Meta is training coding AI on its own engineers' work traces while cutting 8,000 jobs, per leaked audio from an April 30 all-hands. CEO Mark Zuckerberg argued that models learn better by watching "really smart people" perform tasks.
Key facts
- 8,000 jobs cut, ~10% of Meta's workforce.
- 7,000 employees moved to AI-focused roles.
- Leaked April 30 all-hands audio from Meta.
- Behavior cloning uses step-by-step engineer traces.
- Meta internal code seen as higher grade than contractors.
Meta is reportedly using its own engineers' work traces to train coding AI while cutting thousands of jobs, according to leaked audio from an April 30 all-hands meeting posted by @rohanpaul_ai. CEO Mark Zuckerberg argued that models learn better when they watch "really smart people" perform tasks, meaning Meta's internal code, tool use, clicks, and problem-solving can become higher-grade training data than contractor-written examples.

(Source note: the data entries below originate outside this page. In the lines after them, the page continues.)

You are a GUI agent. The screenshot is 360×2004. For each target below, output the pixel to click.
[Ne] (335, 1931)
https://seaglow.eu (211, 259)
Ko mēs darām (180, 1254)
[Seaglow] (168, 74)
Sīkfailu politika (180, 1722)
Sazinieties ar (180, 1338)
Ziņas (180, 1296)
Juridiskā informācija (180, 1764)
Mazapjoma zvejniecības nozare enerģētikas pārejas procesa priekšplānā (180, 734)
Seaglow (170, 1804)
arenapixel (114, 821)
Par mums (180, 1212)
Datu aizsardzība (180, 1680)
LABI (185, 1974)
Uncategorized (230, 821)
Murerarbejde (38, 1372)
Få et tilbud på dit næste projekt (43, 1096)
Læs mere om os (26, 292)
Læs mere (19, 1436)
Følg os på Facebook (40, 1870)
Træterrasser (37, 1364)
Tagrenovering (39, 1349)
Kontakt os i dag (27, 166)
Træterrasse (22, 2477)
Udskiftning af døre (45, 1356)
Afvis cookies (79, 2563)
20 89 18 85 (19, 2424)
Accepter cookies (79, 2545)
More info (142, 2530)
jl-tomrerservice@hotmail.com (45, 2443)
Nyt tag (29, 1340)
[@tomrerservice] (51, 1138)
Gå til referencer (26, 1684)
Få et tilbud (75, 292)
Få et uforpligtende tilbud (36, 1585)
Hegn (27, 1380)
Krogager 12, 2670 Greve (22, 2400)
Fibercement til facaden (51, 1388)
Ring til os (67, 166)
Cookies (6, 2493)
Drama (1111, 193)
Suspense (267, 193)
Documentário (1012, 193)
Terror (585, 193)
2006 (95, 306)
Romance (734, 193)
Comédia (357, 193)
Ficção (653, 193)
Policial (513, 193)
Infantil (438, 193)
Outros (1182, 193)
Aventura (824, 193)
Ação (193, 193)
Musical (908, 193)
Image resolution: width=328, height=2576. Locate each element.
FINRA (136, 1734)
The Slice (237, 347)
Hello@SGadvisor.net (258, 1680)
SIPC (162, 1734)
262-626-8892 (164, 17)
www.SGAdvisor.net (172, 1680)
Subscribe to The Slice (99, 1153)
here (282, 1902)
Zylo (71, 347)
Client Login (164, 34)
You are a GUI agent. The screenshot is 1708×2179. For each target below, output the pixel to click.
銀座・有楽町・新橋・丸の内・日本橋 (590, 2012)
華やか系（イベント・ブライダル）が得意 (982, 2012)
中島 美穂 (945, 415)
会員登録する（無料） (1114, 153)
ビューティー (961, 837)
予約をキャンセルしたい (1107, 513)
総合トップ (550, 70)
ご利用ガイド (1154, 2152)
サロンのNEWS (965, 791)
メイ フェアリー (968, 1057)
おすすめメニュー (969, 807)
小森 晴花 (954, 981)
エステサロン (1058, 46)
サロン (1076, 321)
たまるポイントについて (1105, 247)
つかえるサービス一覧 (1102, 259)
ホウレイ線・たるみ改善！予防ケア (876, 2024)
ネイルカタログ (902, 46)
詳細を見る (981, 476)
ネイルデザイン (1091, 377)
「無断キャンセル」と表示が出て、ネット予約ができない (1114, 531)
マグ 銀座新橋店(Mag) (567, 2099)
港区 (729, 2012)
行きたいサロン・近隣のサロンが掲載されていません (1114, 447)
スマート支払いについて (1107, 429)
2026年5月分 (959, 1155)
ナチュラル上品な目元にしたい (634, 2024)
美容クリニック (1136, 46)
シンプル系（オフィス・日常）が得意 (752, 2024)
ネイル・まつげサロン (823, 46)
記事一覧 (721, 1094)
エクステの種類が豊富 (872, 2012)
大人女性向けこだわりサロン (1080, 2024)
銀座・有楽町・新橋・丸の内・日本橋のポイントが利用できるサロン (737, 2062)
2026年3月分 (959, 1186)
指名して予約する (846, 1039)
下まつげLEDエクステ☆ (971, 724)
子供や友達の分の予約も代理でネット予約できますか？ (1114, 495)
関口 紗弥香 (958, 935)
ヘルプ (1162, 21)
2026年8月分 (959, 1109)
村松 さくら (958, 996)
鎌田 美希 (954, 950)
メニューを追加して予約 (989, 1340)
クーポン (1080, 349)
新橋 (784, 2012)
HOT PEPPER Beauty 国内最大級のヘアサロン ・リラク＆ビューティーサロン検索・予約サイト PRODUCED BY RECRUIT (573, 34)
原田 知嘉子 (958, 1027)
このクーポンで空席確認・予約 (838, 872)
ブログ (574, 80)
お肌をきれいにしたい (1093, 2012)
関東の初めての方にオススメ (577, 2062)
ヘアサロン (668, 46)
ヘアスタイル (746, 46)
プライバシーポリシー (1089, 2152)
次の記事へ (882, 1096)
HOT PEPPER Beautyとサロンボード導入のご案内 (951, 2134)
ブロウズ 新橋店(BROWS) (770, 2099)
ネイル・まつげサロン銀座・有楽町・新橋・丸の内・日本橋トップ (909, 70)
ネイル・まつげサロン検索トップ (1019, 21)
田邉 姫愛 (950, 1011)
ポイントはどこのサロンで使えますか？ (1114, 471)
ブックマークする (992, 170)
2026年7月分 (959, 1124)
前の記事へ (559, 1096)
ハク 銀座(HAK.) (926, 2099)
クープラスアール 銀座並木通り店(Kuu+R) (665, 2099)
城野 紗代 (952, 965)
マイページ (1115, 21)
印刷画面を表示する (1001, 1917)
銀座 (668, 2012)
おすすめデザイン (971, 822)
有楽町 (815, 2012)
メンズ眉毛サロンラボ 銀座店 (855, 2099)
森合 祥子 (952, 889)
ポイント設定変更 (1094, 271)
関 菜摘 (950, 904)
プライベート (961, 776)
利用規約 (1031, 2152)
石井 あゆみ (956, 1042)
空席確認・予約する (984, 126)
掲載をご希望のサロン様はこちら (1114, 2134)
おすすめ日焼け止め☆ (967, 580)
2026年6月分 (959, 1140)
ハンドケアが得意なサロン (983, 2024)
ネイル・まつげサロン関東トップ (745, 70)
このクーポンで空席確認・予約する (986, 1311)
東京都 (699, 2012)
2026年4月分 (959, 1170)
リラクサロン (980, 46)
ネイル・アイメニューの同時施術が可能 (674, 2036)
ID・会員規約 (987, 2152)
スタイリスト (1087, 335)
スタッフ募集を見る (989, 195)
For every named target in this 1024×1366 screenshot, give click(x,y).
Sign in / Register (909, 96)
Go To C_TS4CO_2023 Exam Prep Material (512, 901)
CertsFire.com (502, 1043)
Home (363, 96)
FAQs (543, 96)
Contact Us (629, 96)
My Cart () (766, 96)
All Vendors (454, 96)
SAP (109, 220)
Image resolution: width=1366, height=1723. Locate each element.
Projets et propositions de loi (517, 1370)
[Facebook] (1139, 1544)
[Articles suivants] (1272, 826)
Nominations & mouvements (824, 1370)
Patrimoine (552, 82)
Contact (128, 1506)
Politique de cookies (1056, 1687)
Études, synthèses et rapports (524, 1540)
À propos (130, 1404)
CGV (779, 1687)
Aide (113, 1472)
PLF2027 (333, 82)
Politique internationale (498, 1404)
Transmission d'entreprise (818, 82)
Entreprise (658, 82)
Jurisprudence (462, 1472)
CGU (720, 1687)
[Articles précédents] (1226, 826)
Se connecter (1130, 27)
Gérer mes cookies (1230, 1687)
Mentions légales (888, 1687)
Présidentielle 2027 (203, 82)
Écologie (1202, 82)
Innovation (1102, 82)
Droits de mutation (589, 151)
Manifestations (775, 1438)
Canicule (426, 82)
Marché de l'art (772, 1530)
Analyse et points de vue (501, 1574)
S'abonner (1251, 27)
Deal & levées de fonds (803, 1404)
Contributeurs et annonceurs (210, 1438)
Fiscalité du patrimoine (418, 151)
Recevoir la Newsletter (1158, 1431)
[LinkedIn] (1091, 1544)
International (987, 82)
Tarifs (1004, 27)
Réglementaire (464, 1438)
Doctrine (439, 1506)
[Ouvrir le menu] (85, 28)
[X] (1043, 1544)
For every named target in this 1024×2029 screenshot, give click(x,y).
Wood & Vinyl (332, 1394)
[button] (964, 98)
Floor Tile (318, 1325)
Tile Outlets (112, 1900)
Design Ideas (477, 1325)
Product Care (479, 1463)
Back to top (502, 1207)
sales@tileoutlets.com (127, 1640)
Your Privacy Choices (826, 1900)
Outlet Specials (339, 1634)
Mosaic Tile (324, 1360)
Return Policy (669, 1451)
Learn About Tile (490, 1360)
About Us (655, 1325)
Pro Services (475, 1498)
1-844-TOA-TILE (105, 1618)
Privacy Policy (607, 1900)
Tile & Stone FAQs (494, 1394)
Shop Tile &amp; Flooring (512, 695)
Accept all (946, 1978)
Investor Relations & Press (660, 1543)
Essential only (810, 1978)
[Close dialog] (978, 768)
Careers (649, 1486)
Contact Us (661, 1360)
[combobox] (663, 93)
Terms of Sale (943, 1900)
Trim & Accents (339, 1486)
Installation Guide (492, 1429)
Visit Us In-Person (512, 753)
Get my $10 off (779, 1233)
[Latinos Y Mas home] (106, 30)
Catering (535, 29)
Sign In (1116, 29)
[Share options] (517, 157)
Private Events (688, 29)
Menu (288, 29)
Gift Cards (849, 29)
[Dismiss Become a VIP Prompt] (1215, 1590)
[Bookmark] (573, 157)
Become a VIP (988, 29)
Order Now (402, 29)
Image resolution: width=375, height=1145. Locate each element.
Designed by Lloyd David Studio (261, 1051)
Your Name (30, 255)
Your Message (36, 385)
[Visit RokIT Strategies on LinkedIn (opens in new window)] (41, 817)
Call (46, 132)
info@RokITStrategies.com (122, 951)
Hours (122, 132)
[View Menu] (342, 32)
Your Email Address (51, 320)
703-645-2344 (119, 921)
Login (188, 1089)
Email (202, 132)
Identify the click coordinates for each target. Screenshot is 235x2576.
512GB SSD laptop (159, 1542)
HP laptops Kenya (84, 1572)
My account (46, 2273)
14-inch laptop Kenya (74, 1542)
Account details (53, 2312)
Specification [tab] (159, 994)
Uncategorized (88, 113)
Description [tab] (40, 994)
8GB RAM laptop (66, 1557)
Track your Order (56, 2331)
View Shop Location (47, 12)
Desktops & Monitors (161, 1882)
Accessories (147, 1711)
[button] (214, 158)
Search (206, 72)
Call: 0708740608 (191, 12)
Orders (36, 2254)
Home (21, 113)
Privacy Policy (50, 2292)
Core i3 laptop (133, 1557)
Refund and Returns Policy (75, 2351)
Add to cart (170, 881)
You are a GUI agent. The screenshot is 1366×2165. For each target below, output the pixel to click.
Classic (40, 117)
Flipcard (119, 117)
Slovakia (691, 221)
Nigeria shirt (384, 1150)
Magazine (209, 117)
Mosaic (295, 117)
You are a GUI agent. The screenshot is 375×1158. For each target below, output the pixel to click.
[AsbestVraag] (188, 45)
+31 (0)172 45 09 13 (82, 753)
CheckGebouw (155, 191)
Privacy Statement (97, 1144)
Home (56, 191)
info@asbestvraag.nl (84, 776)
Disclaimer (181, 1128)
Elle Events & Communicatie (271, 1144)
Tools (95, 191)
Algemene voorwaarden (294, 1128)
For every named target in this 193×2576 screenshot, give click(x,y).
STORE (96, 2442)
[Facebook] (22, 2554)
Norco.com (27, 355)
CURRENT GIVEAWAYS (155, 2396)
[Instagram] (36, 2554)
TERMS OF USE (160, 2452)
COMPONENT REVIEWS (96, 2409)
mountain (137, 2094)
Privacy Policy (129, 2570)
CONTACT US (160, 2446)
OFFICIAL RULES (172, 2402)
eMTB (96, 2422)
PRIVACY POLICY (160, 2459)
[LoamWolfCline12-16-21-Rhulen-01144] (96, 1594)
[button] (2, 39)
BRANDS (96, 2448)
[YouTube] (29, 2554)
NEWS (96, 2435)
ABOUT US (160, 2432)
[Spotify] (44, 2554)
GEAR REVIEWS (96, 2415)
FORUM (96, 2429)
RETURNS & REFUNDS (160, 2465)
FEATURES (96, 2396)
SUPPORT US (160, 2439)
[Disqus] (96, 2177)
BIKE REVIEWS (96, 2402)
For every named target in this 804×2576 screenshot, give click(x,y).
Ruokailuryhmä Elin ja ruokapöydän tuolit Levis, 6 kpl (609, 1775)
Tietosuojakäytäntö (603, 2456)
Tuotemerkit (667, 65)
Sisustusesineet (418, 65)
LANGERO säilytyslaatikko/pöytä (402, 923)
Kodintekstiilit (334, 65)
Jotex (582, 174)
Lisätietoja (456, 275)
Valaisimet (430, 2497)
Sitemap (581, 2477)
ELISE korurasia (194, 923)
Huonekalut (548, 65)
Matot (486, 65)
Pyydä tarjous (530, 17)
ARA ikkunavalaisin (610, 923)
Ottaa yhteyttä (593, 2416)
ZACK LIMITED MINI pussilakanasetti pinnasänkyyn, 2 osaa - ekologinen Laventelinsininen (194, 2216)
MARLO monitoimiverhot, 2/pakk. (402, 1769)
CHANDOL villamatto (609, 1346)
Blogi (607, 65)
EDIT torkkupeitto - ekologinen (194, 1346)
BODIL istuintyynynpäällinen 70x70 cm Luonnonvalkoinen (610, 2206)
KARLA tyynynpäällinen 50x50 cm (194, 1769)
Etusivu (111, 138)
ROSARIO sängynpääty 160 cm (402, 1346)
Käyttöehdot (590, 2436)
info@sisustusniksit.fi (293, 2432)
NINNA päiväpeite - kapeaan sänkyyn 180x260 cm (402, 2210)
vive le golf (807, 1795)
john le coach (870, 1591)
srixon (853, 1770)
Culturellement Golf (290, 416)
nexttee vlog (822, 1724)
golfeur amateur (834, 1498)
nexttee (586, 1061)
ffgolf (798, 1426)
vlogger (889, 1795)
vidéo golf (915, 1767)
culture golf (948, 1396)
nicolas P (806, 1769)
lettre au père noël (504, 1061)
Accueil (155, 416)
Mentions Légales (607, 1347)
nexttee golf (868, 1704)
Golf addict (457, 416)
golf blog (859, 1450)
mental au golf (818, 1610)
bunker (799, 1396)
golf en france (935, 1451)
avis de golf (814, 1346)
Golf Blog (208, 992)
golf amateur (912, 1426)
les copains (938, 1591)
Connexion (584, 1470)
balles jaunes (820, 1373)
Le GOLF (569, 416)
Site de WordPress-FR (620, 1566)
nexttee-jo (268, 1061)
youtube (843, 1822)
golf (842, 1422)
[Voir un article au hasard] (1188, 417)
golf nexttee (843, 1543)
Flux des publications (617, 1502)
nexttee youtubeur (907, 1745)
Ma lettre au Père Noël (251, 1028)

The idea is behavior cloning: instead of only feeding an AI finished code, Meta can feed it the step-by-step path a strong engineer takes, including edits, tests, mistakes, fixes, and tool choices. That can teach a model not just what correct code looks like, but how a skilled developer moves from a vague task to a working solution.
Meta is reportedly cutting about 8,000 jobs, roughly 10% of its workforce, and additionally moving about 7,000 employees toward AI-focused work. The hard reality is that human expertise is being turned into training data before some of those humans leave. The story is not fully independently verified, but the shift is happening for sure: tech companies no longer see AI as a tool sitting beside workers, but as a system that can absorb worker patterns and then compress them into software.
The Unique Take
This isn't just about cost-cutting; it's about converting tacit human knowledge into synthetic training data. Unlike public code from GitHub, which may include low-quality or incomplete examples, Meta's internal traces capture high-skill problem-solving from engineers who survived multiple performance reviews. The move parallels how Waymo used expert driving logs to train its autonomous stack, but applied to coding at scale. If successful, Meta could create a closed-loop advantage: the more complex internal problems engineers solve, the better the AI gets at solving them, reducing the need for those engineers over time.
What to watch
Watch for Meta's Q3 2026 earnings call, where Zuckerberg may disclose coding AI benchmark scores (e.g., SWE-Bench) and whether internal data improved model performance versus public code-only baselines. Also monitor for regulatory scrutiny on converting employee work into training data without explicit consent.